大河ドラマ新選組!』で自我が目覚めた(?)このアカウント、感無量。

あの、土方歳三さん(洋装エディション)が大阪に!オリックス劇場の舞台に!いらっしゃったのですね~ヤバイな。双眼鏡越しに目から栄養を吸収するように見てしまいましたね。
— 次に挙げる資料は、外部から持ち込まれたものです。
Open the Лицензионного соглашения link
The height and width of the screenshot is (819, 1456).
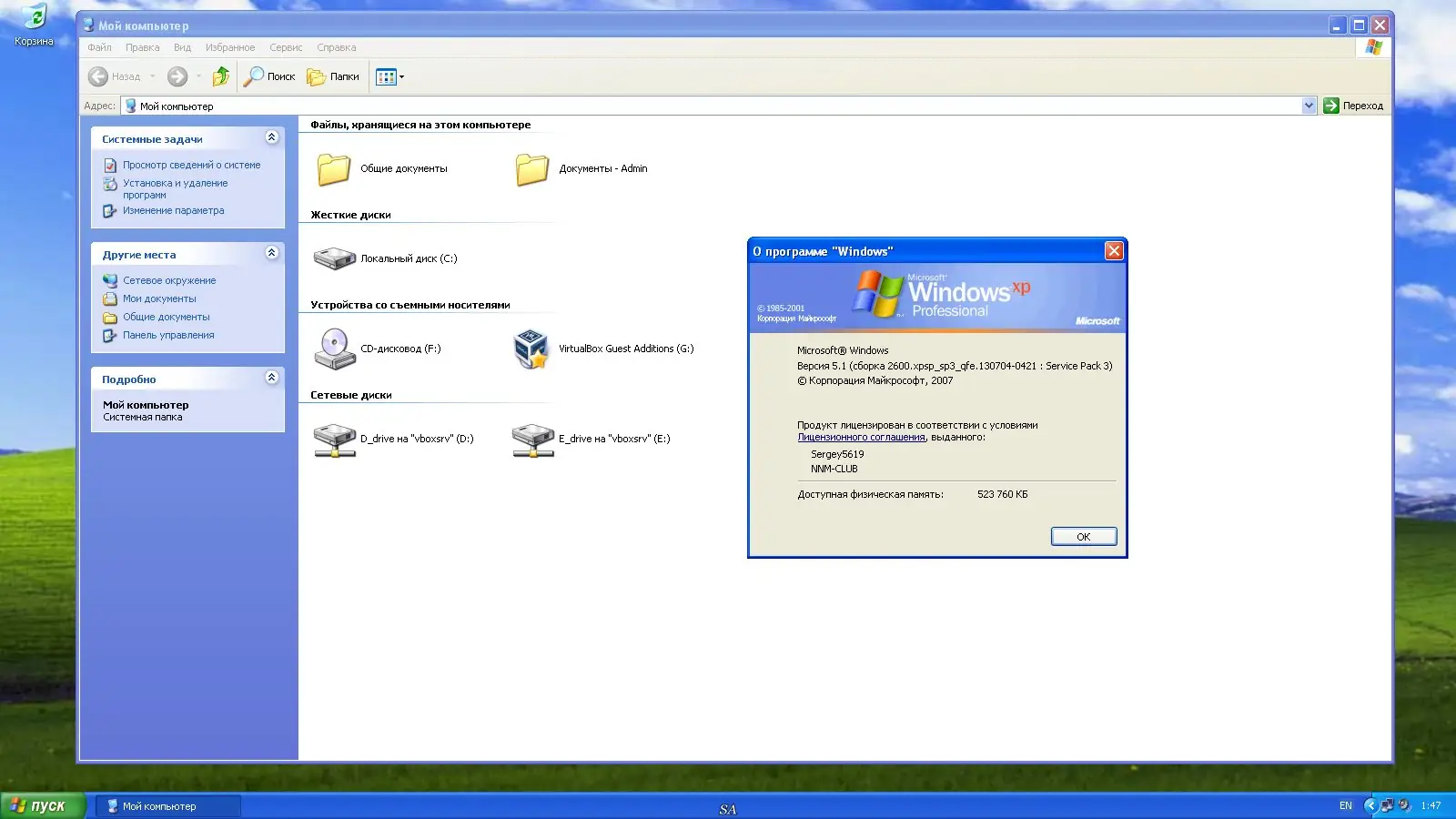click(x=859, y=437)
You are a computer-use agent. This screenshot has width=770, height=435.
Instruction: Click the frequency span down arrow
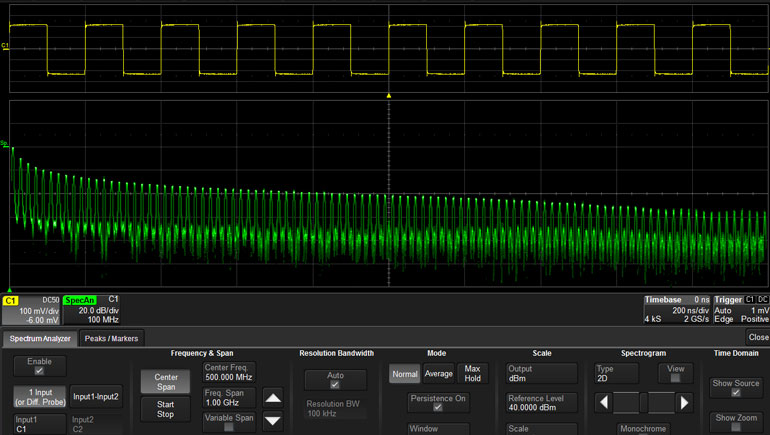(273, 421)
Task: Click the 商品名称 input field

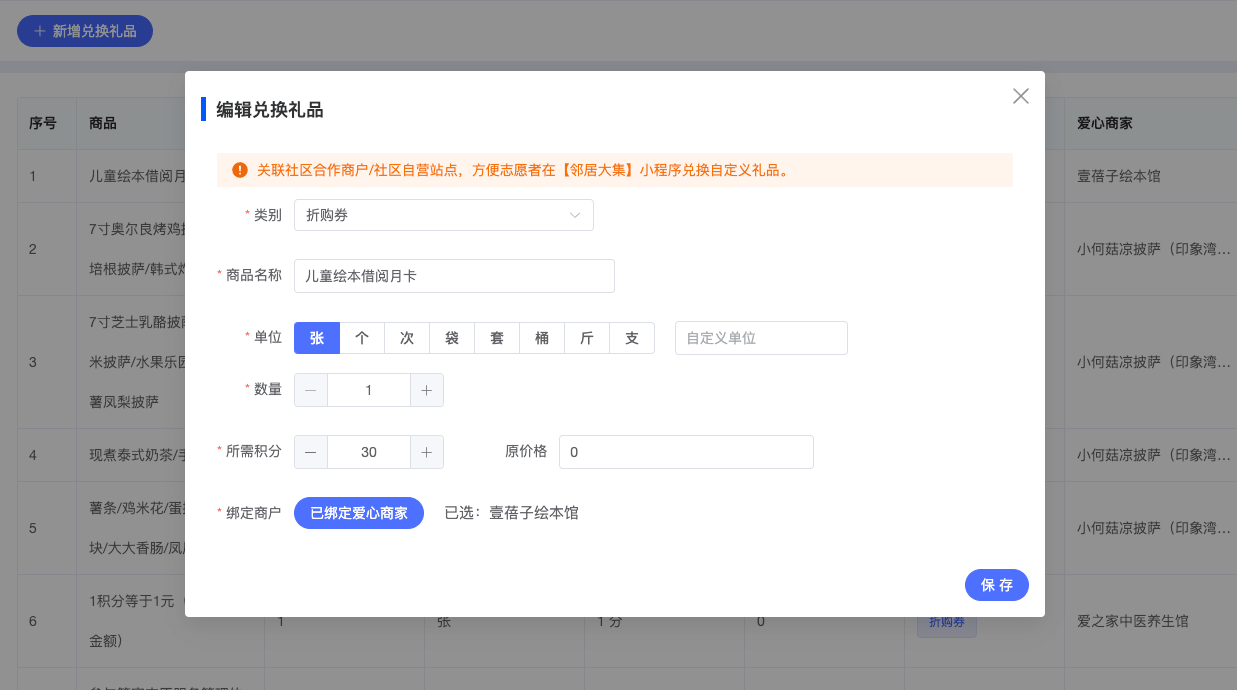Action: 454,276
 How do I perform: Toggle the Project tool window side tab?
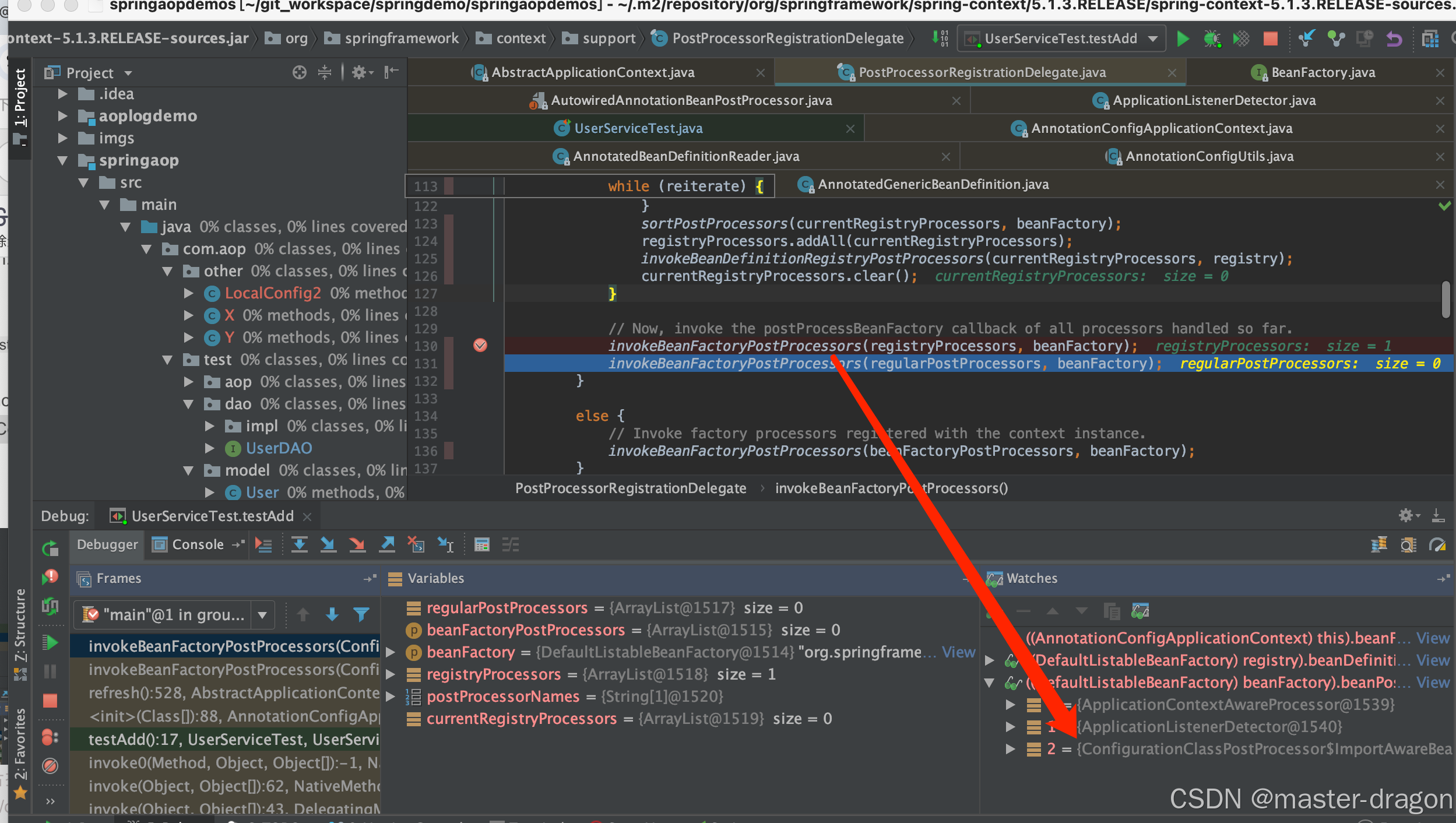click(x=20, y=97)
つまりヤマコーさんが土方歳三の姿で、土方歳三になりきって登場したのですね。『新選組!』を見ていた頃からしか過去の記憶がはっきりしてないといっても過言ではない自分は、思わず合掌してしまいました(神格化)。しかも八嶋さんに対して「武田観柳斎だか知らねえけど~」的なこと言ってた。ファンサ、オイ!過剰摂取により卒倒。

 

演出家の闇を感じる第二幕

ここまでほぼヤマコーさんの話しかしてない。

とにかく、笑いを織り交ぜながらユニバのアトラクションみたいに勢いよく進んでいく第一幕なのだが、第二幕あたりから暗さを見せ始める。

歴史操作による世界(レキシーランド)の歪み?だったり、ウォルトレキシー(って何だよ)が磔になったり、こきん君の架空のキャラ(ヨシツネ・佐藤流司君)と明智藤井隆さん)が暴走したり、血生臭い展開に。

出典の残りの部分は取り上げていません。